Improving Visual Utility of Differentially Private Scatterplots
Introduction
In Summer 2023, I did research under Professor Anand D. Sarwate as part of the Center for Discrete Mathematics and Theoretical Computer Science (DIMACS) at Rutger University with a partnership with Charles University.
I worked on evaluating and improving the visual utility of differentially private data. During this time, I created a Python framework to generate differentially private scatterplots with different post-processing techniques based on user-chosen parameters and datasets.

I then used this framework to run an experiment on two CDC datasets to evaluate post-processing techniques on visual utility. Ultimately, I presented this research to peers and professors during the Midsummer Combinatorial Workshop at Charles University, Prague!

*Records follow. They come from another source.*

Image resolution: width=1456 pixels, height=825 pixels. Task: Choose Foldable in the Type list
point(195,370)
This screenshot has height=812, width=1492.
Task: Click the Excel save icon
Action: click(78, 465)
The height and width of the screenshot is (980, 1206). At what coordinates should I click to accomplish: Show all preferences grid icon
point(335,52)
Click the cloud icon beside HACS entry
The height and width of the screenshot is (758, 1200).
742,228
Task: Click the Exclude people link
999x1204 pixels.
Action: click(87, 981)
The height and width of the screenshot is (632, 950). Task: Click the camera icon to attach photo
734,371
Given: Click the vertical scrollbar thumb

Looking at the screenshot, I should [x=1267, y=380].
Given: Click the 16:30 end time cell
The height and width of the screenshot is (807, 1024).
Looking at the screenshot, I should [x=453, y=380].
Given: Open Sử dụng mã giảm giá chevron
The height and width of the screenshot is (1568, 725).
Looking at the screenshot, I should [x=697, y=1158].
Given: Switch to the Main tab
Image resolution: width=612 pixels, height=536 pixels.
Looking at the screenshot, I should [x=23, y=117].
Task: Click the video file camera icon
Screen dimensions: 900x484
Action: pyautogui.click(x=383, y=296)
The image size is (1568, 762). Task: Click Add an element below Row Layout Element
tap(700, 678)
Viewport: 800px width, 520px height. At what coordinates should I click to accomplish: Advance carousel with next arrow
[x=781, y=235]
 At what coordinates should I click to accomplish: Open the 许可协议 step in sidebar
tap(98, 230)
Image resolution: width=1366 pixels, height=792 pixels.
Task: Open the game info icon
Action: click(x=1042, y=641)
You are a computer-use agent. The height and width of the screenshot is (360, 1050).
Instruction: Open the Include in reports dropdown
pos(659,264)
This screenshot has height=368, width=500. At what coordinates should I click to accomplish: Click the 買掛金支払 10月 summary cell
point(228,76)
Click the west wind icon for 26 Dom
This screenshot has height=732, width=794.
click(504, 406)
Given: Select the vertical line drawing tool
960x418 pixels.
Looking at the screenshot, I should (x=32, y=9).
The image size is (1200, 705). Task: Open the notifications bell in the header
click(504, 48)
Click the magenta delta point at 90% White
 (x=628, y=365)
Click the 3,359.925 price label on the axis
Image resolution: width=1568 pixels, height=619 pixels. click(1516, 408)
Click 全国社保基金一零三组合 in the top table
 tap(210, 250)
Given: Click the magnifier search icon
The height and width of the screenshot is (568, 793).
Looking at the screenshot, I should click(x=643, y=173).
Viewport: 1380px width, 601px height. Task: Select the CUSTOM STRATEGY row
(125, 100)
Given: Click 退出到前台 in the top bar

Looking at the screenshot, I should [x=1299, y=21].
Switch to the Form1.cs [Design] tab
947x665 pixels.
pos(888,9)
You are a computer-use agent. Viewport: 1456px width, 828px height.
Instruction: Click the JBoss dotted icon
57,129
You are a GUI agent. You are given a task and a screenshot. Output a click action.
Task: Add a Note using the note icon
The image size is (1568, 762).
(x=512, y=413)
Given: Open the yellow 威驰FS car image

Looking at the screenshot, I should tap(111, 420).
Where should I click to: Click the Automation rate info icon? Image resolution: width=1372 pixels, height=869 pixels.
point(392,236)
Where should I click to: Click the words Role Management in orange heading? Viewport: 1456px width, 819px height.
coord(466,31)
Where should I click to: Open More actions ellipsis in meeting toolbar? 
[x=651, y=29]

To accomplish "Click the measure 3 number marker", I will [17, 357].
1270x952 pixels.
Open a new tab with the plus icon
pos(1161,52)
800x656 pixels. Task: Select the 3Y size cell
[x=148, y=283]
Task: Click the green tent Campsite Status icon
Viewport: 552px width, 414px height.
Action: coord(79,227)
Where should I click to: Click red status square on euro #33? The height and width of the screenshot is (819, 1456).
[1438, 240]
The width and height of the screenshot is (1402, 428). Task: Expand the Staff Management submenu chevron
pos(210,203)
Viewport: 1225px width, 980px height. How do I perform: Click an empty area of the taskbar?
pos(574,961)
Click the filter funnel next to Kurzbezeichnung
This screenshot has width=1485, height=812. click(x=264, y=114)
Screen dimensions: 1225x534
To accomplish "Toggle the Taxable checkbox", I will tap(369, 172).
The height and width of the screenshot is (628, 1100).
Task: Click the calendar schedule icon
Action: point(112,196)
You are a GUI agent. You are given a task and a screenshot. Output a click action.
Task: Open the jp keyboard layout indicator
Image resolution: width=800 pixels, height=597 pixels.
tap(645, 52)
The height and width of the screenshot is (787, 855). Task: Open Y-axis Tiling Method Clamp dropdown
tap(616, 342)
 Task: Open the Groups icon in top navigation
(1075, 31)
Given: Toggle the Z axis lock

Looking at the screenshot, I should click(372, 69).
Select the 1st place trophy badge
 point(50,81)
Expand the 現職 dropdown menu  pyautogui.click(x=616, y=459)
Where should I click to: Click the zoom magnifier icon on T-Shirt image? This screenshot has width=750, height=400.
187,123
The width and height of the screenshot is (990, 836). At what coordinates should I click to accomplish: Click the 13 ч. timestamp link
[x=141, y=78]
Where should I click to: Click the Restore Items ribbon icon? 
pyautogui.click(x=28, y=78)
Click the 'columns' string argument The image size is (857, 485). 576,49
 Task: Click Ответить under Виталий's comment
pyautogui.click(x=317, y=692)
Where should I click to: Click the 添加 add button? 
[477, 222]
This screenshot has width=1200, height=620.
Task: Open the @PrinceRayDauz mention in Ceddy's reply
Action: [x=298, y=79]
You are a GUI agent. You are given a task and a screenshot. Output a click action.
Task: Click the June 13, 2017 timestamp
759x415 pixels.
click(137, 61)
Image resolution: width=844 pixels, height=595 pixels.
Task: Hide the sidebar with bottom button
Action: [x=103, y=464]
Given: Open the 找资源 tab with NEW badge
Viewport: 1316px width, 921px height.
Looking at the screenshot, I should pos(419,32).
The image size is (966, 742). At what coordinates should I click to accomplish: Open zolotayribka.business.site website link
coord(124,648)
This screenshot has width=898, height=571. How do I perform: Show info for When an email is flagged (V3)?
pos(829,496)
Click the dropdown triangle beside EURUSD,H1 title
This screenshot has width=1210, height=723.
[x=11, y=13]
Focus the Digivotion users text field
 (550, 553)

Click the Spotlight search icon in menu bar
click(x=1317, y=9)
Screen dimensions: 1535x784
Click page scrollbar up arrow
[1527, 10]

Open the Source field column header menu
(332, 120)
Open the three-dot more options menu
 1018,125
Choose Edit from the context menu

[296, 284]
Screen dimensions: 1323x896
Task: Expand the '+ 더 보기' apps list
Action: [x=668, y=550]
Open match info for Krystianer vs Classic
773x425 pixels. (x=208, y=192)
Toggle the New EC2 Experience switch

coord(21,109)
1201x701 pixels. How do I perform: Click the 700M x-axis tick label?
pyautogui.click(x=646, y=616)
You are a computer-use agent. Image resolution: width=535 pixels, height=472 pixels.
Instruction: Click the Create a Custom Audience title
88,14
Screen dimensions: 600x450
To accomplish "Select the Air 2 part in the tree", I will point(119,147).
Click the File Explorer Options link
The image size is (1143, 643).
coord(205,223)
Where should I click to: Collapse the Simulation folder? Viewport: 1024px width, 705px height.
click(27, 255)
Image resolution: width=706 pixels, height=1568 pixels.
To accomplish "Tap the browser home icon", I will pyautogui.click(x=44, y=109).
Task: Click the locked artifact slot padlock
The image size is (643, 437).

View the github repo with my final paper, final presentation, and code here!
View the Blog I kept during research here!
Abstract
In data-driven research fields like healthcare and technology, access to sensitive individual information is crucial for generating valuable insights. However, privacy regulations pose challenges for publishing such data, hindering researchers’ access. Differential privacy has emerged as a promising solution, allowing researchers to learn from sensitive data while protecting individual privacy. This research focuses on generating differentially private scatterplots, a common data visualization tool, while retaining visual utility. The approach combines strategies of partitioning data, adding calibrated noise, and post-processing to suppress noise. The study explores factors like ε (privacy level), algorithms, bin size, data distribution, and sample size to understand their impact on visual utility. Two small datasets are used, derived from the US Census and World Health Organization, with direct application for Differential Privacy. The results highlight the trade-offs between privacy and visualization integrity, aiding researchers in making informed decisions to balance privacy and data visualization accuracy. Future directions include exploring more sophisticated point regeneration techniques and integrating differentially private heatmaps techniques to improve visual accuracy
Acknowledgements
I would like to acknowledge the NSF for supporting my research this summer under grant CNS-2150186, as well as the DIMACS program for the opportunity to research.